You might think a huge tax break for yacht owners sounds unfair, but Taylor insists it’s all about the little guy.
“It’s not about giving tax breaks to the rich,” he told a Senate committee in April. “It’s all about jobs and protecting our Texas economy.” Yacht owners, he claims, are setting sail from Texas and taking jobs with them.
Yet the number of 40-foot-plus boats registered in Texas has remained steady since March 2009 (Florida’s law went into effect in July 2010). So has the total number of boats registered with the state, which suggests there is no mass yacht exodus. But even if there were, this is crazy policy.
I pick on Taylor not because his bill has a chance to pass this session (it doesn’t), but because it illustrates something wrong with how we fund government in Texas.
Typically, state government finances rest on a three-legged stool of sales, income and property taxes. In Texas, we famously don’t have an income tax. Property taxes are just about maxed out. That leaves revenue from the sales tax, which is both volatile (it fluctuates wildly based on the economy) and regressive (it falls disproportionately on poor folks). But it’s the sales tax that’s increasingly being called on to fund critical needs and to give tax breaks to the wealthy.
Much has been made of the reassertion of power by the business wing of the Texas GOP. It’s now considered an act of awesome political bravery to stand up to tea party absolutism.

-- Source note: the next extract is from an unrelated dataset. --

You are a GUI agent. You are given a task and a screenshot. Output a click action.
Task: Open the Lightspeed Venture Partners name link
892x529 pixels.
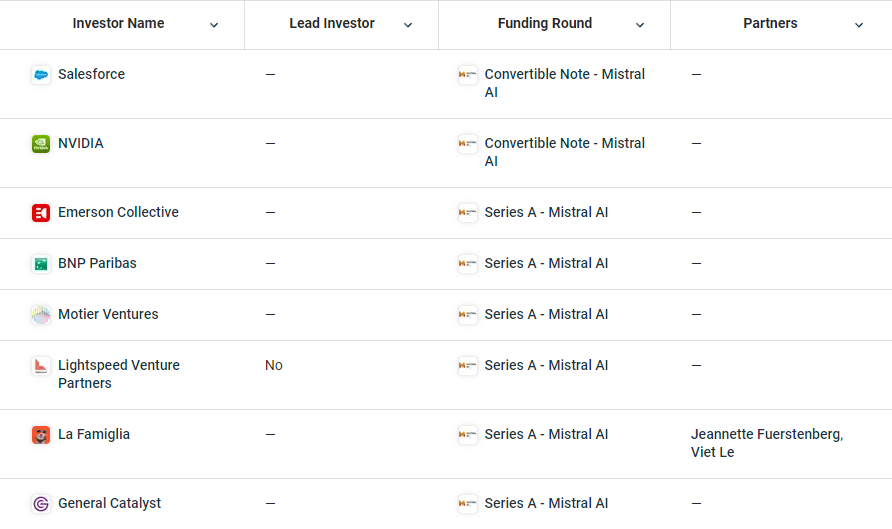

In March, Republican Sen. Kevin Eltife earned cheers from Austin insiders for saying he supported raising the sales tax by half a percent to pay for the state’s woefully underfunded transportation infrastructure.
Texas Monthly’s Paul Burka suggested recently that Texas could fund its needs by “raising the sales tax in small increments over time.”
Here’s a better idea: If we need more money—and there’s no doubt we do—let’s undo the massive tax breaks, tax abatements, corporate loopholes and big-business giveaways before we start raising the sales tax. In December, The New York Times calculated that Texas metes out more corporate incentives than any other state—about $19 billion a year.
Here are just two places to start: 1) Abolish the high-cost natural gas tax exemption. This $1 billion-per-year giveaway to natural-gas producers was created in the 1980s, when “fracking” was just a wild idea. The companies profiting from the booming shale plays in Texas no longer need this tax break. 2) Make it harder for local governments to give enormous property tax breaks to feedlots, wind farms and nuclear power plants. Created in 2001 by the Legislature, these deals don’t cost local school districts anything, but drain the system of dollars that would otherwise be dispersed to schools around the state. A bill reauthorizing the program would cost $4.38 billion over the next decade. Even the comptroller, who signs off on these deals, has said the program “over-incentivizes projects that create few or no jobs.”
Curtailing corporate welfare isn’t going to fix a broken system. But it’s a place to start before we stick it to working people.